First, the New Testament teaches that God’s promises to Israel have already found partial fulfilment in the church as a spiritual, international kingdom. And yet they will be fulfilled in ultimate glory, rather than in a nationalistic, earthly reign of Christ. This can be read in many places, just two texts to support this are Luke 17: 20 and 21, Acts 15: 13 – 18.

Secondly, scripture indicates that Christ’s coming in glory, the resurrection of both the righteous and the wicked, judgement day and the end of this age will all take place together in rapid succession, as opposed to transpiring over a period of a 1000 years. Read Matthew 25:31-46 and 1 Thessalonians 4.

Third, we need to remember that Revelation is a book of symbolic visions. And so we must interpret numbers, such as 1000, and images, such as binding with a chain and sealing in a pit in chapter 20, as symbols – the same way we interpret chapters 4-19 with all of its numbers and symbols. This is apocalyptic literature. This is not inconsistent with the literal interpretation of God’s Word in general but it is only the recognition that certain parts of scripture have a certain genre, like parts of Daniel, parts of Revelation which are apocalyptic and therefore, are not to be taken literal number manner.

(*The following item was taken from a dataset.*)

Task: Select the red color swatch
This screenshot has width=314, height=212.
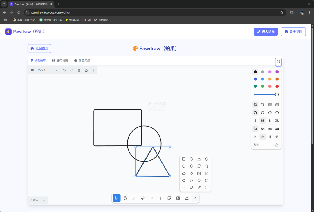Action: tap(277, 86)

Fourthly, Revelation follows a cyclical structure. The best ground-breaking work here is William Hendriksen’s, ‘More than Conquerors’, where he shows seven different major cycles throughout the book of Revelation. Chapter 19 ends the 6th cycle, the cycle of the conquest of Babylon and culminates in the destruction of the wicked. Chapter 20:1-10, like chapter 12, steps back to consider the era between Christ’s first and second comings before moving ahead to judgement day and eternity in verses 11 – 15. In each cycle you find John goes back to the beginning of the inaugurated millennium, the New Testament age, and then goes forward to the judgement day and then goes back again. Just in this seventh cycle there is a quick movement from the beginning of the inaugurated age to the judgement day. The last two chapters are the grand finale of what takes place on the day of judgement.

In Revelation 20:1-10 we are presented with three major truths about the millennium:

  • Verses 1-3: Satan is bound for 1000 years – for a long period of time.
  • Verses 4-6: the saints reign for 1000 years – or a long period of time.
  • Verses 7-10: at the end of a 1000 years Satan is let loose for a short time.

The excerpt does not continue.